Lucy Osburn
Lucy Osburn (1835-1891), nurse, was born on 10 May 1835 at Leeds, England, daughter of Ann (born Rimington) and William Osburn, egyptologist. She was well educated and had practical nursing and visiting experience in hospitals from Jerusalem to Kaiserswerth, Dusseldorf. She attended the Nightingale Training School at St Thomas's Hospital, London, in 1866-67.
Following an appeal by the New South Wales Colonial Secretary, Henry Parkes, to Florence Nightingale, for trained nurses for the Sydney Infirmary and Dispensary, Lucy Osburn was appointed lady superintendent. She arrived with five sisters on 5 March 1868. The Infirmary's buildings were verminous; there was no plumbing; the quality of patient care was inimical to health; the promised new residence (Nightingale Wing) had not been finished.
Miss Osburn's administrative, political and social skills were of a high order but she did not have a conciliatory disposition towards inferiors who disagreed with her. Her capacity to win and keep powerful friends caused resentment within a hospital board not noted for competence, riven by sectarian disputes, and unfamiliar with the concept of professional nursing. Some doctors and board members interfered with ward management and nurse discipline. The responsibilities of manager and lady superintendent were ill-defined, the latter having no control over domestic staff and stores. The English sisters proved fractious and insubordinate and only one was to survive the expiry of their contracts in December 1870.
A royal commission into public charities (1873-74) chaired by William Windeyer paid special attention to the chaos at the Infirmary, which had become notorious. Lucy Osburn had been consulted about the appointment of the commission and was the only official to emerge from its enquiries with honour.
Alarmed by conflicting reports during the first three years and disappointed by the dispersal of the Nightingale Fund sponsored team - the first ever sent abroad - Florence Nightingale had lost confidence in Miss Osburn. Dr Alfred Roberts became aware of this during a visit to Miss Nightingale in London in 1873 and used his privileged information to justify a public accusation that Miss Osburn (an old enemy) had departed from Nightingale principles.
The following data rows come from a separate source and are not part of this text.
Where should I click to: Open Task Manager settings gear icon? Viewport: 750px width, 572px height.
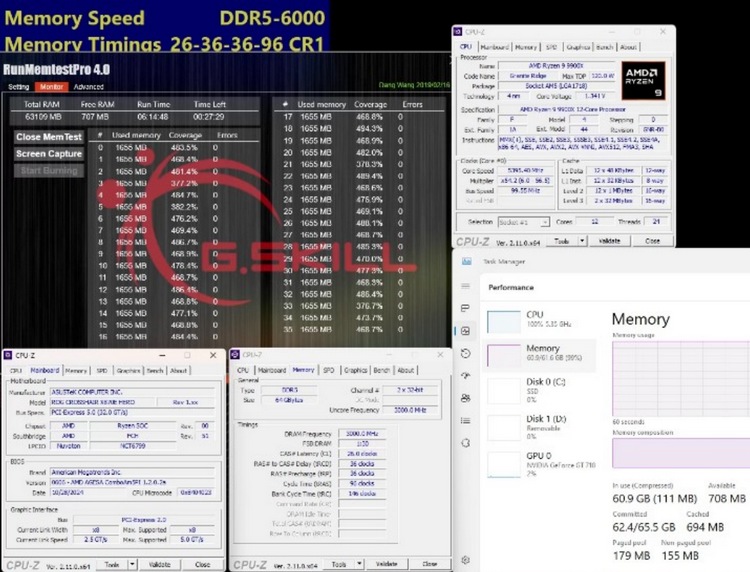tap(466, 560)
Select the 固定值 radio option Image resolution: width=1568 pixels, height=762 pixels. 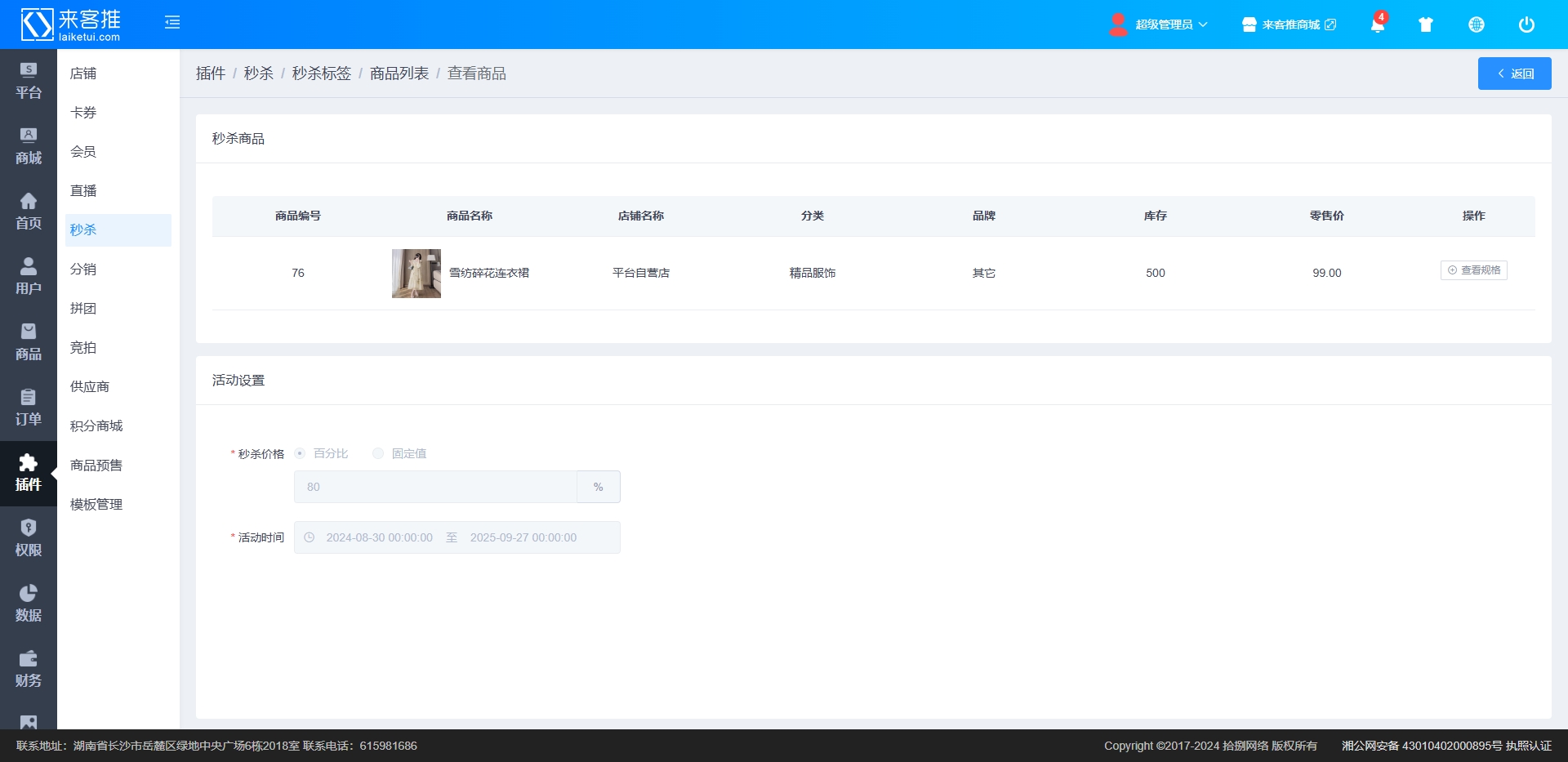(378, 453)
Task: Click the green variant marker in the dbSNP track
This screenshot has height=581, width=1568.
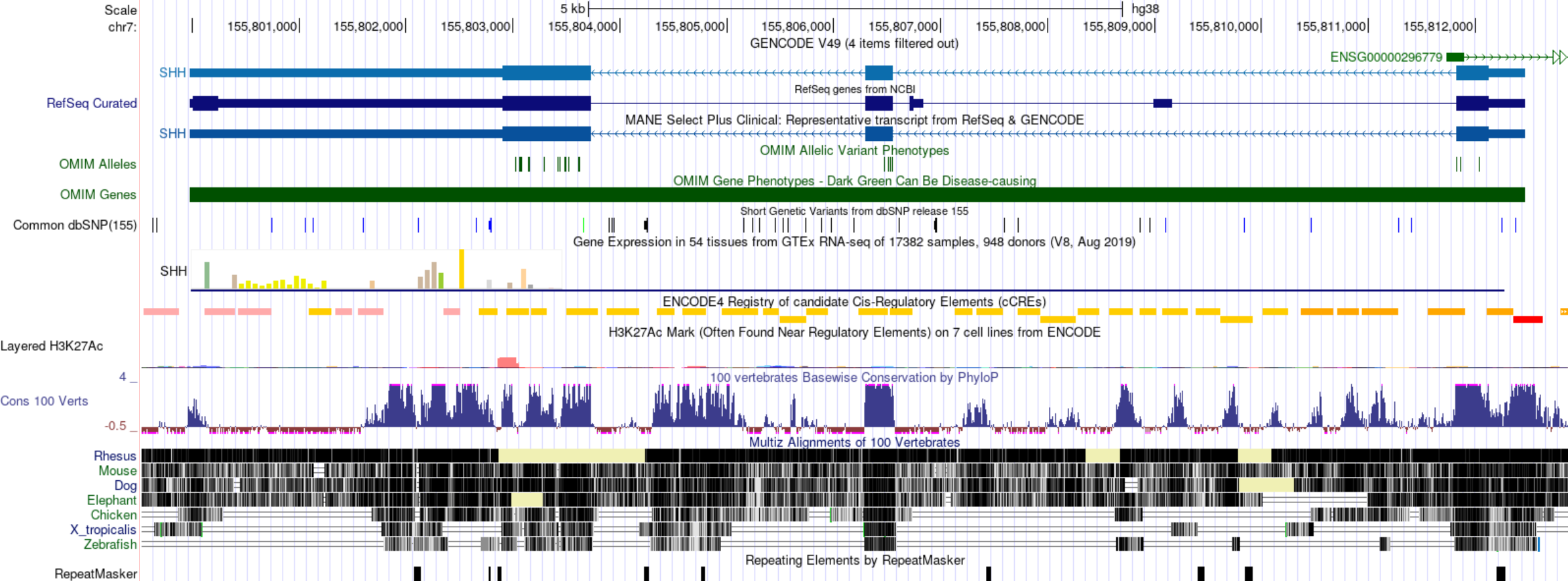Action: coord(583,225)
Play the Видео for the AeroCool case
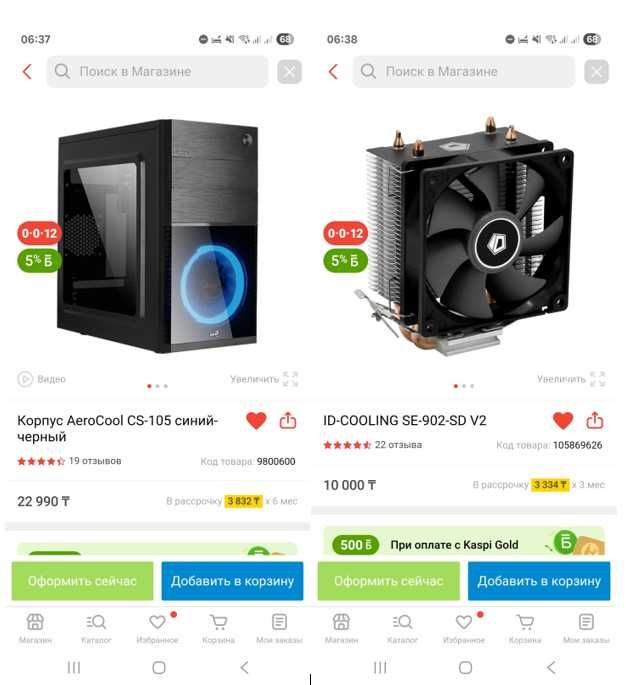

Both Parkes and Windeyer wrote privately to Miss Nightingale, discrediting Roberts and warmly testifying to Miss Osburn's success under adverse conditions. Although this did not restore Lucy to Miss Nightingale's favour, Nightingale training was secure in Australia. Miss Osburn's nurses were to filter throughout the Australian colonies and even to London, where the matronship of Brompton Hospital fell in 1881 to Florence Abbott who proved a brilliant success.
The post of manager was abolished in 1875 and Miss Osburn's authority in the Infirmary was never seriously challenged thereafter. The Sydney Hospital Act of 1881 gave better administrative guidelines despite an increase in size for an already overlarge board. But the hospital remained difficult to work. Miss Osburn was not physically strong. She had missed a third of her St Thomas's training through illness and had come to Australia partly for health reasons. A series of minor administrative crises during 1883-84 caused a breakdown which led to her resignation in November 1884. She left in 1885 for London via the United States and later that year was inspecting hospitals in Berlin.
During 1886-90 Lucy Osburn was attached to the Metropolitan and National Nursing Association which supplied district nurses to the sick poor in London. In 1888 she was a foundation council member of the British Nursing Association. To her friend Lady Windeyer (q.v.) she wrote: 'the difficulty is to arrange things upon a sufficiently broad basis the doctors being determined to take the whole thing into their own hands which if they do they will wreck it'. She wrote also of returning to Australia but she never did. She died at Harrogate on the 22 December 1891.